Hay críticos de arte que dicen que el Castillo Hearst es un museo cursi y de mal gusto, la mansión de un millonario que compraba antigüedades al por mayor, y que por eso está lleno de piezas inconexas de estilos mezclados, pero a mí no me importa lo que digan: a diferencia de los grandes museos, el castillo fue un hogar; un hogar que fue disfrutado al máximo. La casa entera, con su maravillosa vista al mar, está envuelta en una energía muy especial.

Felicia, mi profesora de canto en el tercer semestre de la universidad —cuando brevemente decidí que iba a dedicar mi vida a la actuación—, me dijo que estaba científicamente comprobado que el sonido de un instrumento que ha sido bien tocado es mejor que el de uno que ha sido mal tocado. En otras palabras, el violín de Itzhak Perlman suena mejor que otros, simplemente porque un gran músico lo ha usado durante muchos años. Es como si el sonido purificara el instrumento.

Quizá algo parecido ocurrió con el Castillo Hearst; quizá la energía de toda esa gente inteligente, guapa y con talento que él invitó purificó el ambiente. A veces me pregunto si el amor puede hacer eso mismo con tu cuerpo. A lo mejor el amor te puede hacer más pura y más bella. A lo mejor cuando eres amada te conviertes en mejor persona.
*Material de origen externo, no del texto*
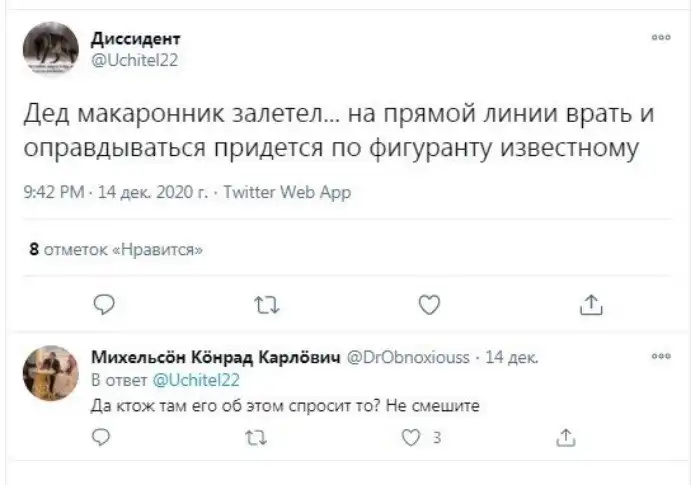Share the reply from DrObnoxiouss

tap(566, 436)
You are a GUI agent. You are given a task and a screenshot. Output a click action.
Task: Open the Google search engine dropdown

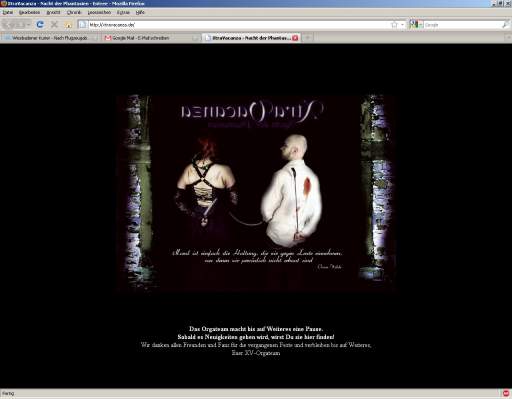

Mi mente divagaba del Castillo Hearst a mi profesora Felicia, a Simon roncando sobre mi hombro, y entonces pensé en el apretón que él me había dado para que no me moviera. Había algo en la manera en la que me había retenido que me hizo sentir, no sé, necesitada, querida. Mis otros clientes me habían hecho sentir deseada, pero por más halagadora que fuera esa sensación, el gesto de Simon había sido mucho más intenso y enternecedor.

Mi AA-ex siempre decía: «Es peligroso encerrarte en tus pensamientos», y debe de serlo más aún si llevas un par de noches sin dormir, así que me dije: «Basta de pensar», y cerré los ojos. Al día siguiente tenía una importante reunión sobre los tampones Del Cielo, y necesitaba descansar.

Finalmente me quedé dormida, pero no me acuerdo de lo que soñé. Lo que sí sé es que fue un sueño plácido y profundo.